Hess quotes a passage from Stirner’s book, page 341, and deduces from it that Stirner has nothing against “practically existing egoism, except the lack of consciousness of egoism.” But Stirner doesn’t at all say what Hess makes him say, that “all the errors of present day egoists consist in not being conscious of their egoism.” In the passage cited, Stirner says: “If only the consciousness of this existed.” Of what? Not of egoism, but of the fact that grabbing is not a sin. And after twisting Stirner’s words, Hess dedicates the entire second half of his pamphlet to the struggle against “conscious egoism.” Stirner says in the middle of the passage that Hess quotes: “One should simply know this, that the technique of grabbing is not contemptible, but the clear act in which some egoists agree among themselves to express themselves.” Hess omits this, because he has no more understanding of egoists agreeing among themselves than what Marx already said earlier about shopkeepers and universal rights (for example in the Deutsch-Französischen Jahrbüchern); Hess repeats this, but with none of the keen skill of his predecessor. — Stirner’s “conscious egoist” doesn’t merely not adhere to the consciousness of sin, but also to the consciousness of law, or of universal human rights.
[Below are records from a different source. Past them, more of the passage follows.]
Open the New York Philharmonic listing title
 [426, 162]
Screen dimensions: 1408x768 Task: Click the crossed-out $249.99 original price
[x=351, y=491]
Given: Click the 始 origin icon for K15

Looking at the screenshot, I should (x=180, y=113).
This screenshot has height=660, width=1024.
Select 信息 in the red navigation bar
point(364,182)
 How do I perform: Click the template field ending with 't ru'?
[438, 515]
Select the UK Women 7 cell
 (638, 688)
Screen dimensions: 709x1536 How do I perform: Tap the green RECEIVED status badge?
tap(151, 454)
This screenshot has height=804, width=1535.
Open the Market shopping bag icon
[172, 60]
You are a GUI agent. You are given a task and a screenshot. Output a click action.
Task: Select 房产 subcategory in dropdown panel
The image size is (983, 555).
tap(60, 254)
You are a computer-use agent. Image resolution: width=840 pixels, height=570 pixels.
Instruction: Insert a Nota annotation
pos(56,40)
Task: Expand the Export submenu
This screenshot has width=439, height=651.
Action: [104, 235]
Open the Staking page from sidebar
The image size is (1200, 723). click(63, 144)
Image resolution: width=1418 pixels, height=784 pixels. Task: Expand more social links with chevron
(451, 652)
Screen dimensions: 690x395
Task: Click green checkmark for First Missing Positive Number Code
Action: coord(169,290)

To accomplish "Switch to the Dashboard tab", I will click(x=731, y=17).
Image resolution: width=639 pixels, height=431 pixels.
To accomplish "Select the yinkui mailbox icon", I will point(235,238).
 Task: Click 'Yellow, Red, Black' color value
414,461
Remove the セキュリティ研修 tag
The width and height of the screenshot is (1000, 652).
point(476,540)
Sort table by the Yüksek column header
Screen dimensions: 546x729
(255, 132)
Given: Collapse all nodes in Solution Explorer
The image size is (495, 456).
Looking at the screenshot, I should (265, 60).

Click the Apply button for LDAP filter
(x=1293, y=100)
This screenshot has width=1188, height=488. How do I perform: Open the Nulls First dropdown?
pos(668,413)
Hess finishes with Stirner like this: “No, you precocious child, I don’t at all create and love in order to enjoy, I love from love, I create from a creator’s desire, from a vital instinct, from an immediate natural desire. When I love in order to enjoy, then I not only do not love, but I also do not enjoy, etc.” But does Stirner challenge such trivialities anywhere? Doesn’t Hess rather attribute “nonsense” to him in order to be able to call him a “precocious child”? In other words, “Precocious child” is the final judgment to which Hess comes, and he repeats it in the conclusion. Through such final judgments, he manages to put “the historical development of German philosophy behind him.”

On page 14, Hess lets “the species break up into individuals, families, tribes, people, races.” This disintegration, he says, “this alienation is the first form of the existence of the species. To come into existence, the species must individualize itself.” From whence only Hess knows all that the species “must” do. “Form of existence of the species, alienation of the species, individualization of the species,” he gets all this from the philosophy that he has put behind him, and to top it off, commits his beloved “robbery with murder” insofar as he “robs” this, for example, from Feuerbach and at the same time “murders” everything in it that is actually philosophy. He could have learned precisely from Stirner that the pompous phrase “alienation of the species” is “nonsense,” but where could he have gotten the weapons against Stirner if not from philosophy, which he has put behind him, of course, through a socialist “robbery with murder” — ?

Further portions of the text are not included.